**PAGE TEXT:**
* * * * * * *

Rebuilding in Haiti can be faster, stronger and less expensive using concrete made of recycled materials, says Georgia Tech group

Published on January 4th, 2011 | By: pwray@ceramics.org

Credit: ACerS Bulletin/Reginald DesRoches

It’s nearly the one-year anniversary of the huge earthquake that crumbled Port-au-Prince and other parts of Haiti, and, unfortunately, reconstruction has taken place only on a very small scale. The reasons for the slow pace are complicated: political uncertainties, uncoordinated plans and financing and, fundamentally, the underlying poverty of the nation and its accompanying lack of infrastructure, construction equipment, etc.

One bright note is that a group of civil engineering and concrete researchers at Georgia Tech have been able to demonstrate an important new angle on Haiti’s reconstruction, one that can speed up the building process, preserve natural resources, protect the environment and citizens’ health and make houses and other structures much stronger than before: concrete recycling.

In a paper published today in ACerS’s Bulletin magazine, researchers Reginald DesRoches, Kimberly E. Kurtis and Joshua J. Gresham report that they succeeded in making new concrete – which meets or exceeds the minimum strength standards used in the United States – from recycled concrete fragments and other raw materials from Haiti using simple techniques. They say the test they made on their recycled aggregate concrete points to a successful and sustainable strategy for managing an unprecedented amount of waste, estimated to be 20 million cubic yards.

DesRoches, a professor and Associated Chair of Civil and Environmental Engineering at Georgia Tech, was born in Haiti and in the past year has made many trips there as part of various groups documenting the structural damage and making recommendations on reconstruction. He also realized that “the commodious piles of concrete rubble and construction debris form huge impediments to reconstruction and are often contaminated.”

* * * * * * *

**GIVEN RECORDS:**

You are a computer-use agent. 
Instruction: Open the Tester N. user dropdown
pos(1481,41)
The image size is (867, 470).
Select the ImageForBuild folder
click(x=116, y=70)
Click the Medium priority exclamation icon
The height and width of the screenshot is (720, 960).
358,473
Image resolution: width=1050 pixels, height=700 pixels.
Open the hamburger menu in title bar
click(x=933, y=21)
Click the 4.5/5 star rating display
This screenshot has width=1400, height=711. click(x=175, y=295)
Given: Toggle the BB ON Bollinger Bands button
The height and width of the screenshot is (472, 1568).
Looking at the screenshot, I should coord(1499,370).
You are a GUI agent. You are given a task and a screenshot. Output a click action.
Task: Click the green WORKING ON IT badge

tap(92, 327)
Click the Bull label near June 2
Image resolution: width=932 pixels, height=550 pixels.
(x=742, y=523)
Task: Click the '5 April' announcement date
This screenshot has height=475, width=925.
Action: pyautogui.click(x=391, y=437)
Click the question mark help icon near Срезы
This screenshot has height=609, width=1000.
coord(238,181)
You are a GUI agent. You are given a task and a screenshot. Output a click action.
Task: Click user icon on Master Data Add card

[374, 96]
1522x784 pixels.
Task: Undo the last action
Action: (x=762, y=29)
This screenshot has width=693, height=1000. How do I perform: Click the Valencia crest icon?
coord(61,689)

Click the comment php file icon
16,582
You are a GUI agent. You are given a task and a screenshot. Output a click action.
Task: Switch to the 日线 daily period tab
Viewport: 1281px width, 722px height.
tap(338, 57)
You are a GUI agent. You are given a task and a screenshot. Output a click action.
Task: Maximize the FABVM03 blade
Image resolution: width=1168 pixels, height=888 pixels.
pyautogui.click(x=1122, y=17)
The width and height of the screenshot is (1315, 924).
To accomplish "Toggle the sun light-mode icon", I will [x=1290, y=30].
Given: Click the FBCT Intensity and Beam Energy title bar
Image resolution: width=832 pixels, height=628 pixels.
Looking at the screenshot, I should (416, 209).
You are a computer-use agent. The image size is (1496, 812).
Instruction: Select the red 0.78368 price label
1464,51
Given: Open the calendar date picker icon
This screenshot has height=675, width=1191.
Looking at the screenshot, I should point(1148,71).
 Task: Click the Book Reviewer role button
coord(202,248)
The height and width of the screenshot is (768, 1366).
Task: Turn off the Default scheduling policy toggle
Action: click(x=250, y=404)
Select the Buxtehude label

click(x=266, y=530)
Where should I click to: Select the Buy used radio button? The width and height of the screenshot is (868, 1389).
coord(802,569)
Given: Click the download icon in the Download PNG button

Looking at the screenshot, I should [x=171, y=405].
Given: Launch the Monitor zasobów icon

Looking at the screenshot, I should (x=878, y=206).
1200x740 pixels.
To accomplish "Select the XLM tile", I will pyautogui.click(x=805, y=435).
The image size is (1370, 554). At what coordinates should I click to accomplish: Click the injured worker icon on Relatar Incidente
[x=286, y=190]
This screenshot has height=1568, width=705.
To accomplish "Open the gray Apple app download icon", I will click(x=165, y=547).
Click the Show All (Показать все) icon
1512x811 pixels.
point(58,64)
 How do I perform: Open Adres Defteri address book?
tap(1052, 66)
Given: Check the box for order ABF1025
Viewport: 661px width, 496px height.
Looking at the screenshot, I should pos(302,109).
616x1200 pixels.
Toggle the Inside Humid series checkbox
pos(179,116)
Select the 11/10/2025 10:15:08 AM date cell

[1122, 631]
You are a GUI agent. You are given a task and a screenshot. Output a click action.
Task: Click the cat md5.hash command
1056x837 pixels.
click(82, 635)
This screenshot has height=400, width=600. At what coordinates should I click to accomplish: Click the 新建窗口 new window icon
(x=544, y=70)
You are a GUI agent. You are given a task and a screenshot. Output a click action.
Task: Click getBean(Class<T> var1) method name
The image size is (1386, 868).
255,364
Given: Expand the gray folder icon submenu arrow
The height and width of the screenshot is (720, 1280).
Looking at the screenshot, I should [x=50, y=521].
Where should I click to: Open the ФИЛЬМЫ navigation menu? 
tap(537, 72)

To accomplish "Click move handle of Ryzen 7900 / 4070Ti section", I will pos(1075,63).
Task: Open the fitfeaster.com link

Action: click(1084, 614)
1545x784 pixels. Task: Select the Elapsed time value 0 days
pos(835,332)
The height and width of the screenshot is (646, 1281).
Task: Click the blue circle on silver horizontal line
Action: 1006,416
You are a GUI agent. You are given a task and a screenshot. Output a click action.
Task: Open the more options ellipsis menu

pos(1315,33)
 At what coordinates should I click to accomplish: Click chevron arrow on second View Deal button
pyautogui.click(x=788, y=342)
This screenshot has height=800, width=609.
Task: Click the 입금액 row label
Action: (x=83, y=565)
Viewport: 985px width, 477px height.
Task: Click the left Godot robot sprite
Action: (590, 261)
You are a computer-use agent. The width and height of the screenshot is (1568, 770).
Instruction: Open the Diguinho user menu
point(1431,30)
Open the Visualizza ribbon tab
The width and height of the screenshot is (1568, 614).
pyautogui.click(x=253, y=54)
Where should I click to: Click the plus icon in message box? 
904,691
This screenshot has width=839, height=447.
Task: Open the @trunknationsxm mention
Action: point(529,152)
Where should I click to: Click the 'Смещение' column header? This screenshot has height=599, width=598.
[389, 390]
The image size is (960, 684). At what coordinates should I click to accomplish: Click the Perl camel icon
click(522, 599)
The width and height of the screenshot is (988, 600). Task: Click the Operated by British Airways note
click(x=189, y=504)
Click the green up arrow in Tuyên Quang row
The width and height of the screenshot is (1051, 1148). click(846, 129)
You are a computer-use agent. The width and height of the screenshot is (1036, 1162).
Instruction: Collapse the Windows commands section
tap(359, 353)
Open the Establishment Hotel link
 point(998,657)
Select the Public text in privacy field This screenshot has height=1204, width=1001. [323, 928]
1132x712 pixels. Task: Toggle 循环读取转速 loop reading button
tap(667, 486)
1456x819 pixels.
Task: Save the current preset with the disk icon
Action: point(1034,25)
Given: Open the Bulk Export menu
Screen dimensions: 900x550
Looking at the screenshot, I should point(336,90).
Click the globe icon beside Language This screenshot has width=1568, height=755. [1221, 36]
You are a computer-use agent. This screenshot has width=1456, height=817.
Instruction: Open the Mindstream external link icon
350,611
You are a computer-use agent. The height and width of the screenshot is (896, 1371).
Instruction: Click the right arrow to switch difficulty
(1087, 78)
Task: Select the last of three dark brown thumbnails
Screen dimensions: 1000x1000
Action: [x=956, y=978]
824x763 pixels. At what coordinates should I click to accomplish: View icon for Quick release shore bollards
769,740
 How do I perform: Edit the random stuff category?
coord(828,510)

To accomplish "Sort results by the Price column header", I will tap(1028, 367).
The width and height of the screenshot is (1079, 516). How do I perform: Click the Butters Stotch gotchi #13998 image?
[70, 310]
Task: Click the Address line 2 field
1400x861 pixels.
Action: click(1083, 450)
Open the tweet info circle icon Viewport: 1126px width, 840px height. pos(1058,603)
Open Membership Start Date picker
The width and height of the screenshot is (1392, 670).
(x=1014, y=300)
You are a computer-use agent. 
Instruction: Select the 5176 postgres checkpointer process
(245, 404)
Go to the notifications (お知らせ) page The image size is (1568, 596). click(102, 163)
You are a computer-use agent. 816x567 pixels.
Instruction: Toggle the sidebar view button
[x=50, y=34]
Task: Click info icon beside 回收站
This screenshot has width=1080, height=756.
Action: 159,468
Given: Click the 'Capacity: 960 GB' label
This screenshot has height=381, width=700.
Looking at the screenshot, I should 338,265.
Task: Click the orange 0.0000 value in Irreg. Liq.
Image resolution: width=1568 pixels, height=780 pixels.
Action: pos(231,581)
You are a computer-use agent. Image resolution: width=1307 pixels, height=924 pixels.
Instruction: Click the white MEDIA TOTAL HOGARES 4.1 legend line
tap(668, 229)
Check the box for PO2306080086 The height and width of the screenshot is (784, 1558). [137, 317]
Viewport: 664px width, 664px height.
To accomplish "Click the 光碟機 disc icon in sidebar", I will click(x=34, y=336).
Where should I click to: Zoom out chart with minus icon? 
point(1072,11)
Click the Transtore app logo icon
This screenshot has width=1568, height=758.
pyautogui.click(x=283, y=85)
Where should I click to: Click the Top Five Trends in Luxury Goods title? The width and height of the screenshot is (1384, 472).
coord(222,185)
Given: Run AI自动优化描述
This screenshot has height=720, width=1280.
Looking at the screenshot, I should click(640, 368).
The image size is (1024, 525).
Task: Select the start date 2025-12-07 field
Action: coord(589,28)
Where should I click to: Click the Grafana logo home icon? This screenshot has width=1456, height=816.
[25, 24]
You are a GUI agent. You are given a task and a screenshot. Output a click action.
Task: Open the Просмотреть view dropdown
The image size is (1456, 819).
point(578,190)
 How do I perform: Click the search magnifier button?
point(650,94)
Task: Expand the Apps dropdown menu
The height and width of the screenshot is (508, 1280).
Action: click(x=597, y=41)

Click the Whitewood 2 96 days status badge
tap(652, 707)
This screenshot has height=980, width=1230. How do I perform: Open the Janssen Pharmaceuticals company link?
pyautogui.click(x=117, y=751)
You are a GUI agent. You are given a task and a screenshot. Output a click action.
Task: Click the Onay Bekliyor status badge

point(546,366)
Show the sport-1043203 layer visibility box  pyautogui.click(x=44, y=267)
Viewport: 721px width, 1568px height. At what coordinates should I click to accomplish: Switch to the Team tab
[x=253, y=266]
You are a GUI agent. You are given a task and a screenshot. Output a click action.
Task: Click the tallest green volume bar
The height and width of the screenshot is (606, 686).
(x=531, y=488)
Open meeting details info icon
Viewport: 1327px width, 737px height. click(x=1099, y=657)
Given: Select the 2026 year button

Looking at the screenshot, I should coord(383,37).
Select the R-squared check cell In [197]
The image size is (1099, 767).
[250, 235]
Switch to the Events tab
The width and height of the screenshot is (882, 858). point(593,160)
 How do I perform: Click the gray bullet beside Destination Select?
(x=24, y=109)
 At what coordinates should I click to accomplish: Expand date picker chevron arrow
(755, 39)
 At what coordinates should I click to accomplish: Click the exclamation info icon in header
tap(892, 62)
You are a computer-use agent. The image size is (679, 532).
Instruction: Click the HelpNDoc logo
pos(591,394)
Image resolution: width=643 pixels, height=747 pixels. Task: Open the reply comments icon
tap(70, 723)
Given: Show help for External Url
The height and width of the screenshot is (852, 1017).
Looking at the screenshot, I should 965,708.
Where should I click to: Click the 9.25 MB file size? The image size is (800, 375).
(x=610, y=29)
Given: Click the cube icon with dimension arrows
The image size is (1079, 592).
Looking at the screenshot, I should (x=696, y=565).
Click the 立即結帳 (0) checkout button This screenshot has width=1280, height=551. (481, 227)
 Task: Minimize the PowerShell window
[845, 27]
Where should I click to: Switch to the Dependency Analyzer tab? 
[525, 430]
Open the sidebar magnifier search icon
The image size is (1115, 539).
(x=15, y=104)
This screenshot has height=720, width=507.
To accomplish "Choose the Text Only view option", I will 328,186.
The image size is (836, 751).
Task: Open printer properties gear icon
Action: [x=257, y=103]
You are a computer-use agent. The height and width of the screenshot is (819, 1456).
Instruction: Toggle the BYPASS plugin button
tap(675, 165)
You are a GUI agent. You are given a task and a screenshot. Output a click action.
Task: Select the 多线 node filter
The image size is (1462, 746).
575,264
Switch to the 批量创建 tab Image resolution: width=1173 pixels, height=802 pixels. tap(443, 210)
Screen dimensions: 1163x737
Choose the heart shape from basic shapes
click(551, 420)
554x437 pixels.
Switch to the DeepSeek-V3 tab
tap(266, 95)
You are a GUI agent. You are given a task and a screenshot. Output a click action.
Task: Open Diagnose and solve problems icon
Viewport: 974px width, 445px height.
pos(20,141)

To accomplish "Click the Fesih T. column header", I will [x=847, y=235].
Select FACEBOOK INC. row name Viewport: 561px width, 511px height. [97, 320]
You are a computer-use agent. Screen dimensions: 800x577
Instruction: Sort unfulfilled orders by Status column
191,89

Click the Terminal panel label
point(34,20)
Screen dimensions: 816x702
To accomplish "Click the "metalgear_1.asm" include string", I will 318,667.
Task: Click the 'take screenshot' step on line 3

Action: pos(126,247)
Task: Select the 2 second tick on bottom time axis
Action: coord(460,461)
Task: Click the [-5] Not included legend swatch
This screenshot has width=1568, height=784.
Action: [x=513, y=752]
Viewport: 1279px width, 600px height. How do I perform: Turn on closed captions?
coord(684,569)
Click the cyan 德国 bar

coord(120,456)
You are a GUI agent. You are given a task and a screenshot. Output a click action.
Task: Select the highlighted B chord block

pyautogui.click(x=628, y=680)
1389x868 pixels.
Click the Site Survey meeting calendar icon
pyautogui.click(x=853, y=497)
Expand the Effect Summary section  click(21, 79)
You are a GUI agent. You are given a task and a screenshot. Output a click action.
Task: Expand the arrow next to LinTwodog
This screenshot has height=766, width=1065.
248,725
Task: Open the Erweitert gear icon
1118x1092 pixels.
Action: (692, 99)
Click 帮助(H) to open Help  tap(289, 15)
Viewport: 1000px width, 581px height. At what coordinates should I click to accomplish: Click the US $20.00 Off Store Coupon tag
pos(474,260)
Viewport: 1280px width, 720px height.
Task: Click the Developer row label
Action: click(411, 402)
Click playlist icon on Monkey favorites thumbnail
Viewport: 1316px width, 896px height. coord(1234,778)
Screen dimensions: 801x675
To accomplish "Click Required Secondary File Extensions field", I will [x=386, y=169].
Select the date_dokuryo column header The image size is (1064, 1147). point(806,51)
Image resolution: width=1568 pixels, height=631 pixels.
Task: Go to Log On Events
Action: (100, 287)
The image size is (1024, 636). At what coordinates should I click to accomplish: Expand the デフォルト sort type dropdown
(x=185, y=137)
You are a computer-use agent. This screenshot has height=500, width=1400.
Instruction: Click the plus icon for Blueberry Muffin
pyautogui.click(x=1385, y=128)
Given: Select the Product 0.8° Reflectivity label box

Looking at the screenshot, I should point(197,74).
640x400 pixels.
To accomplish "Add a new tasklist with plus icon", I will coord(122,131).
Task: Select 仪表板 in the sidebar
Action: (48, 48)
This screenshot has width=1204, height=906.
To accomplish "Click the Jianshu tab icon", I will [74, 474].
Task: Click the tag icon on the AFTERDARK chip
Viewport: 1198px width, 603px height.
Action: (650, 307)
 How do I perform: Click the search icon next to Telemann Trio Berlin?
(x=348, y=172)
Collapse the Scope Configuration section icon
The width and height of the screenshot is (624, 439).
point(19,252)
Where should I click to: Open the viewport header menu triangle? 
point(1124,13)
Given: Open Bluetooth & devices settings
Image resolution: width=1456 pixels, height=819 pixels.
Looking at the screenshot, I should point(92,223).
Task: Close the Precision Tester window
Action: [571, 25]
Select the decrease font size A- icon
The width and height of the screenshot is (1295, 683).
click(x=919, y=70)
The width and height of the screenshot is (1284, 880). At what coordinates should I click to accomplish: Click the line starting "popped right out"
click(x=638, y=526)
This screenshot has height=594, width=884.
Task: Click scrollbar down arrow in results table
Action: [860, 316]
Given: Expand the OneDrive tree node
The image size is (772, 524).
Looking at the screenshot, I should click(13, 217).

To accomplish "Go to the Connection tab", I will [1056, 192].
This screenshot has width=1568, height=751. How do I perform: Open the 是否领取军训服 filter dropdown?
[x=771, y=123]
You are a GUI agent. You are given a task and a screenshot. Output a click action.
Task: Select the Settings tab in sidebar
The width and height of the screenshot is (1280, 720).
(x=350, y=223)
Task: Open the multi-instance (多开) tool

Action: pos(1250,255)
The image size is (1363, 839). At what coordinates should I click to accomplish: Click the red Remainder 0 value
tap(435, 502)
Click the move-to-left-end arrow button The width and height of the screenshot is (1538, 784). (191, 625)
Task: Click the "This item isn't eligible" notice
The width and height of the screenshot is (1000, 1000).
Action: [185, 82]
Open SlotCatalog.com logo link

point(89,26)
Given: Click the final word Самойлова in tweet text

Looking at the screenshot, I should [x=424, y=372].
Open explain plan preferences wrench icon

* * * * * * *

Echo the Haiti concrete recycling article from "One bright note" to "before: concrete recycling." word for word.

One bright note is that a group of civil engineering and concrete researchers at Georgia Tech have been able to demonstrate an important new angle on Haiti’s reconstruction, one that can speed up the building process, preserve natural resources, protect the environment and citizens’ health and make houses and other structures much stronger than before: concrete recycling.